April 15, 1984: West Hawaii Today did not publish on this day. April 15, 1984, was a Sunday.
April 15, 1994: State and county workers are scheduled to finish voting on whether to accept a final contract offer from the state or strike. As many as 20,000 state and county employees are represented by the three Hawaii Government Employees Association bargaining units. More than 2,000 of those represented are Big Island workers.
West Hawaii residents and business leaders tell the Hawaii County Council that they oppose a real property tax assessment freeze. Bill 83 proposes freezing qualified Big Island properties at 1993-94 values.

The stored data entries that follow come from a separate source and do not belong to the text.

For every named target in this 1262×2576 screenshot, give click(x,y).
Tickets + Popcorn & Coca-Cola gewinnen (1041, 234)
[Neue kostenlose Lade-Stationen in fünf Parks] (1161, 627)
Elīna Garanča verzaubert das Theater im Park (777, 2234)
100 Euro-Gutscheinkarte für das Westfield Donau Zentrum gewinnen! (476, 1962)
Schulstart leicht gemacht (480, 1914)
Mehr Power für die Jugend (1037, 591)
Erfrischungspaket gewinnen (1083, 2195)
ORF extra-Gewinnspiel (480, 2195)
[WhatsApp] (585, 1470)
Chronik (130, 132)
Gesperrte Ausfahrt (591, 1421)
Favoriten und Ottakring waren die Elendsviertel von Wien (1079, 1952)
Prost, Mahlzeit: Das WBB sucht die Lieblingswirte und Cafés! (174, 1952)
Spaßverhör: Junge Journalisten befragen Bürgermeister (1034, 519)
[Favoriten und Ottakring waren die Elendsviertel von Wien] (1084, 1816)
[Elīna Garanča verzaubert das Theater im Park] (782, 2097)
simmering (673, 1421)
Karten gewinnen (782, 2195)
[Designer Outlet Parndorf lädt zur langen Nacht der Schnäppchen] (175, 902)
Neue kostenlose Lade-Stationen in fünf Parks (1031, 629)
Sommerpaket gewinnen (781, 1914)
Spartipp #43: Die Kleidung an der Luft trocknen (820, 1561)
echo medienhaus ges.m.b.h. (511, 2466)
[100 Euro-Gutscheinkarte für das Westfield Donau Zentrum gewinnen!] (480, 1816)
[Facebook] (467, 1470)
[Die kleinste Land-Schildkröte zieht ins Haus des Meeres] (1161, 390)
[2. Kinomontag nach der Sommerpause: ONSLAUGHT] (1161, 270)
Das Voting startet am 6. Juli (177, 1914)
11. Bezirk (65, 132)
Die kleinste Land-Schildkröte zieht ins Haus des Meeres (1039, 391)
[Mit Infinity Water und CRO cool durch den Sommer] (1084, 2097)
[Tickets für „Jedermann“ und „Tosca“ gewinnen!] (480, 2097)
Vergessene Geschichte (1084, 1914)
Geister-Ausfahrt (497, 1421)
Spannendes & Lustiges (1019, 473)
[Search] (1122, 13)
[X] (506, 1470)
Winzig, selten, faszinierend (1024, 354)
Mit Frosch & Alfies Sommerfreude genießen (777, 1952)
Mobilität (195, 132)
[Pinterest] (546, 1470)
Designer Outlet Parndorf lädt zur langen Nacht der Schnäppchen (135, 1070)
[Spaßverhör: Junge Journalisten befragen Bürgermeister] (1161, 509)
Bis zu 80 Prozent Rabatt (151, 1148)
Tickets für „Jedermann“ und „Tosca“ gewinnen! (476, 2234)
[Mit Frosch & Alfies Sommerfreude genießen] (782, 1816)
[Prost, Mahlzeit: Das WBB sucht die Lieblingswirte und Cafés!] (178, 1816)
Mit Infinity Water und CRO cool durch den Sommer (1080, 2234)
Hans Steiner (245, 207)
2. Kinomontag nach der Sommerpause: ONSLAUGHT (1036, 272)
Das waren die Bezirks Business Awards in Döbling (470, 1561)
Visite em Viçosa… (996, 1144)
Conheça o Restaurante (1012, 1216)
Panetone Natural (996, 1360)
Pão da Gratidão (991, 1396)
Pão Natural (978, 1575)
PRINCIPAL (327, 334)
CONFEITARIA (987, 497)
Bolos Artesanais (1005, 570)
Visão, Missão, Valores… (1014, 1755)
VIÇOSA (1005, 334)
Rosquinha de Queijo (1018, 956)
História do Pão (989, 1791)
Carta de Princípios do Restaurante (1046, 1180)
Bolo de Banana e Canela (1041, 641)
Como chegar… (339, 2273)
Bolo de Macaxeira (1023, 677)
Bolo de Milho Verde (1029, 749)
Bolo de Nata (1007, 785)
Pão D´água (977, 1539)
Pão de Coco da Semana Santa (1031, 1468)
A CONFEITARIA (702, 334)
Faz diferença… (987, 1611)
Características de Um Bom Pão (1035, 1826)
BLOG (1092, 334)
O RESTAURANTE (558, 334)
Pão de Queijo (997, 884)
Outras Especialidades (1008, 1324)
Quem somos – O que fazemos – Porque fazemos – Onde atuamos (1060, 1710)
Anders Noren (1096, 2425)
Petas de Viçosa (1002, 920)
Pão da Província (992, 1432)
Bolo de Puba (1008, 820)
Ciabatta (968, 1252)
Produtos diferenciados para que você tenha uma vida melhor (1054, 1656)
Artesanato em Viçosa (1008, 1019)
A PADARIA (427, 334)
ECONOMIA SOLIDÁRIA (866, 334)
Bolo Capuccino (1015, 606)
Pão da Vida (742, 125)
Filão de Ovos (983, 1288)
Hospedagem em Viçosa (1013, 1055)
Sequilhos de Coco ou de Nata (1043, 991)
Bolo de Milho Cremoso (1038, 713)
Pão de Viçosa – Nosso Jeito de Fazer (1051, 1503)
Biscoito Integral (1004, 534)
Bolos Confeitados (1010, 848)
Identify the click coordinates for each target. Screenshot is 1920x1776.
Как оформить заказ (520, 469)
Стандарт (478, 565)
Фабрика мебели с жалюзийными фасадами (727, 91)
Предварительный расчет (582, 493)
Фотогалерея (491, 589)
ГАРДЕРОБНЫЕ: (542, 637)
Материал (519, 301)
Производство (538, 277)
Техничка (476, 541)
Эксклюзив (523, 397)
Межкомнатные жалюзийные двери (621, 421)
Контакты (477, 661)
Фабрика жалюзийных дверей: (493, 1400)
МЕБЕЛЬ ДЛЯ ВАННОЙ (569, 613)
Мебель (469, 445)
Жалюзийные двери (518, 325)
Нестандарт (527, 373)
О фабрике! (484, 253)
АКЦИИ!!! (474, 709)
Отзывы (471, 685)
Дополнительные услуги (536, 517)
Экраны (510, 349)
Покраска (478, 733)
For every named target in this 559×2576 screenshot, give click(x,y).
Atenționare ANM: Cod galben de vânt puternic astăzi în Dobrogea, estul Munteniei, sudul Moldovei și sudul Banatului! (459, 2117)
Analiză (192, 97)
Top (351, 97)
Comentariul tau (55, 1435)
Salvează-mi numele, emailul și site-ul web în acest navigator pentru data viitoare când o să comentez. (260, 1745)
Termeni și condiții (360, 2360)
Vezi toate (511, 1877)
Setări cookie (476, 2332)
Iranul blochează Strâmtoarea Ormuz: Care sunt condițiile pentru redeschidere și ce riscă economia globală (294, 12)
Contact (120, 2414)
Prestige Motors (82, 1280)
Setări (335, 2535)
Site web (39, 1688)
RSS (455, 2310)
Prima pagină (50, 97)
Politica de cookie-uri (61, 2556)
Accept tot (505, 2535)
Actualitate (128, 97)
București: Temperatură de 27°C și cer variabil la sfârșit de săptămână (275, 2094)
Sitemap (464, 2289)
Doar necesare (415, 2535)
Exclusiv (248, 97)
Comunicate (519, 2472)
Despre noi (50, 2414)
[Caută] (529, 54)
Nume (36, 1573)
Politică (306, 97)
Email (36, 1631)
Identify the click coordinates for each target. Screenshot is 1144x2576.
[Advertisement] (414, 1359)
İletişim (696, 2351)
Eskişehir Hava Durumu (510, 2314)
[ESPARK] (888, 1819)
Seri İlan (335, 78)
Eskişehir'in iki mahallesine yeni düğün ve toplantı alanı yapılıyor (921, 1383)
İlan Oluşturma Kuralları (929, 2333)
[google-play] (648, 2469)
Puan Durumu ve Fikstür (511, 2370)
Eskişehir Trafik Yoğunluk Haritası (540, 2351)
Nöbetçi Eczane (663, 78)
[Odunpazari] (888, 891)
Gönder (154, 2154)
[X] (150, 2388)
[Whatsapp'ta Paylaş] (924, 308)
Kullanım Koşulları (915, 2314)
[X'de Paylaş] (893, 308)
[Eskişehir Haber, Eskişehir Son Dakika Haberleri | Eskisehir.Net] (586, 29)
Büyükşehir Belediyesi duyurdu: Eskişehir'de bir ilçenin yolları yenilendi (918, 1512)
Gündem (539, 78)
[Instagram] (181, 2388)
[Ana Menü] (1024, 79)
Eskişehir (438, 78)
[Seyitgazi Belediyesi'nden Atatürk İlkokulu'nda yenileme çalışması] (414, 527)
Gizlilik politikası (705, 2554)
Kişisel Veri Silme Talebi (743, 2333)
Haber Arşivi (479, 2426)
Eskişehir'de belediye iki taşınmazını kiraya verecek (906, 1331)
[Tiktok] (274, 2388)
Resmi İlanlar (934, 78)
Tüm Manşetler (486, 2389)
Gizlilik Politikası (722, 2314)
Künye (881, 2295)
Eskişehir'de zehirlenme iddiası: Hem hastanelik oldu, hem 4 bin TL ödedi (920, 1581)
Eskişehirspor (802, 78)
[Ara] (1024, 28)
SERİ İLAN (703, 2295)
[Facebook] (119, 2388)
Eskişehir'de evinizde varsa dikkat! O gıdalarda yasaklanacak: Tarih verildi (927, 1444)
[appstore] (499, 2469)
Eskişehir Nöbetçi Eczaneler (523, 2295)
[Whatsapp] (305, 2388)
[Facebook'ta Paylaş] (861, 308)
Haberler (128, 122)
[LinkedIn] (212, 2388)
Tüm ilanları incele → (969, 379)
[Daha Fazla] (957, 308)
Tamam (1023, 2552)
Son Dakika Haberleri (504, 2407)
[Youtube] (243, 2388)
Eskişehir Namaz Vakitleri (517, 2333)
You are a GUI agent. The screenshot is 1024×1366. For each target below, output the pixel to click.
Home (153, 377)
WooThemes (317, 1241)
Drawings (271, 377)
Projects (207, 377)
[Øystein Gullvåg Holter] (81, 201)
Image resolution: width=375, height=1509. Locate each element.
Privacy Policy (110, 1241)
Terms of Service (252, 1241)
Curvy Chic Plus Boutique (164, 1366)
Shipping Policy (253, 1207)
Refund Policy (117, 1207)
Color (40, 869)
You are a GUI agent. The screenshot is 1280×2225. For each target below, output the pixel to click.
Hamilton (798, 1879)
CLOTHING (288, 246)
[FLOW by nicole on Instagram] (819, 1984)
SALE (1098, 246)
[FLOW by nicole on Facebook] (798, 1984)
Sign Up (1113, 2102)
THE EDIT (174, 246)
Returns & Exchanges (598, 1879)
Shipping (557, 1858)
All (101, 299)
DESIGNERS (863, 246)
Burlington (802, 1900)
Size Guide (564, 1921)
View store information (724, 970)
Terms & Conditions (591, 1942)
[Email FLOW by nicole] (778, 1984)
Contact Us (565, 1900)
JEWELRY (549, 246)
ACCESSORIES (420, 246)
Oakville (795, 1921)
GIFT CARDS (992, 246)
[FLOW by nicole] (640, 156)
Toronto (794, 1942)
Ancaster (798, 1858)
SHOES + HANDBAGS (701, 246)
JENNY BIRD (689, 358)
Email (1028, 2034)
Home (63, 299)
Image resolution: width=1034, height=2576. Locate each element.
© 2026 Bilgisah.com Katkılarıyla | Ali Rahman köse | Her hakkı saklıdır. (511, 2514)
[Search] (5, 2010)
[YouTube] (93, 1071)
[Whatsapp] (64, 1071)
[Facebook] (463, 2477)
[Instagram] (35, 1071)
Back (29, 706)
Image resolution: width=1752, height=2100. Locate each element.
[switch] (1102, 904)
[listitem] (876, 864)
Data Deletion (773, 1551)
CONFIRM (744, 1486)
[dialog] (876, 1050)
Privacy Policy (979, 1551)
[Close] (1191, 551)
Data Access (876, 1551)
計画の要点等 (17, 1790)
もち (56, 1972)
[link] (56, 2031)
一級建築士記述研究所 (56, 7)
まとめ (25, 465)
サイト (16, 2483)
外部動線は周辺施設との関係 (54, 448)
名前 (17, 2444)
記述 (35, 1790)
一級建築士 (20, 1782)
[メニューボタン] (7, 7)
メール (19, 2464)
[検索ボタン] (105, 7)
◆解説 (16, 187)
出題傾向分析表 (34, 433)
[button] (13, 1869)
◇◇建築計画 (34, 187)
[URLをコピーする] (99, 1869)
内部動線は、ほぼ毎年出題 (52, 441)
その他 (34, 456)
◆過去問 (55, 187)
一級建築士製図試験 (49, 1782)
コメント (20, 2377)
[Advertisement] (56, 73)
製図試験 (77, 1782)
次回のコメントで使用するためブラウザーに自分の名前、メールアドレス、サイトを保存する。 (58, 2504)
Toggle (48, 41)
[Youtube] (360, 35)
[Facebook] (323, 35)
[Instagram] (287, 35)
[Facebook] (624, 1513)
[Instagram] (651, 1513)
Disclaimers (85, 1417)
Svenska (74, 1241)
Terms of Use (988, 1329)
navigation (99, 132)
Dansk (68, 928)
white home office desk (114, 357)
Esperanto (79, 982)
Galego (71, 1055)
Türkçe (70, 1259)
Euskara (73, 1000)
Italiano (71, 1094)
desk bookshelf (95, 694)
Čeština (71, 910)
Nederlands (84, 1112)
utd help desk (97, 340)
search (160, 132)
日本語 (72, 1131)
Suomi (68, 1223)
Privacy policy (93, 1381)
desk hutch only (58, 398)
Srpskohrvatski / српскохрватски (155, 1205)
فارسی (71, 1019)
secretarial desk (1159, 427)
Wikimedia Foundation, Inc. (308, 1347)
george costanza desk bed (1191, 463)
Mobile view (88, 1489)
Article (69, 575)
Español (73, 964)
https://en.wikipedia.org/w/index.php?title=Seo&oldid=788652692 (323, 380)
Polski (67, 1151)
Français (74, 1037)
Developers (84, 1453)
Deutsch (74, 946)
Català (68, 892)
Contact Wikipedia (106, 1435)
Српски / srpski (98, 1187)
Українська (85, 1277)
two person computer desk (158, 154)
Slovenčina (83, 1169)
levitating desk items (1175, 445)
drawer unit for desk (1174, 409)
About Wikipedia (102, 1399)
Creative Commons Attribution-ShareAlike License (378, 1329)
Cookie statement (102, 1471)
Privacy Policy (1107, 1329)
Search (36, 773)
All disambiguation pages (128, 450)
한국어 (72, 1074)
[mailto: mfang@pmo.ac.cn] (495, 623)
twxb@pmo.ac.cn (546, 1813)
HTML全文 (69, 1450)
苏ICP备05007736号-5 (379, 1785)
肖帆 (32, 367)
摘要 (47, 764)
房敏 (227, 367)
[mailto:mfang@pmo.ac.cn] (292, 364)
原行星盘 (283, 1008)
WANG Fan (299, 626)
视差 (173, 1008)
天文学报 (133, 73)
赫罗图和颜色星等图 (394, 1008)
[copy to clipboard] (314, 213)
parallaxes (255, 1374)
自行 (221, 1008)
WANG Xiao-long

A District Court judge turns down a Captain Cook resident’s request to halt proceedings before the Hawaii County Planning Commission on a proposed golf course subdivision in South Kona. Judge Joseph Florendo Jr. told John Olson that he would not grant a stay or a temporary restraining order to halt proceedings on Kealakekua Development Corp.’s proposed 500-lot agriculture subdivision, golf course and reforestation project on 11,184 acres above the town of Captain Cook.
April 15, 2004: Money for a library at Kealakehe Intermediate, purchase of wilderness in South Kona and a West Hawaii homeless shelter are included in a supplemental budget proposed by the state Legislature. However, Gov. Linda Lingle says that lawmakers may be called back into special session to revise the $3.8 billion budget, which she said will not balance because it includes an 8 percent government employees’ raise. Among the money targeted for West Hawaii is $6 million for the Kealakehe Intermediate School library, $500,000 for appraisal and purchase of wilderness lands in Kapua, which includes some of the best preserved holua slides in the state, and $500,000 in matching funds for a homeless shelter in Kailua-Kona.
U.S. Sen. Daniel Inouye announces the release of $2.4 million in federal funds to purchase seven eight-passenger vehicles, three 45-passenger buses and four 33-passenger buses for the Hawaii County Mass Transit Agency. With the new equipment, all of the Mass Transit Agency’s passenger vehicles are now accessible.
Kona Community Hospital has a new computed tomography scanner allowing for quicker images with greater clarity for diagnosis. The new multi-slice Aquilion 16CT scanner allows physicians to visualize the target in two, three and four dimensions whereas the old equipment only allowed one-dimensional photographs.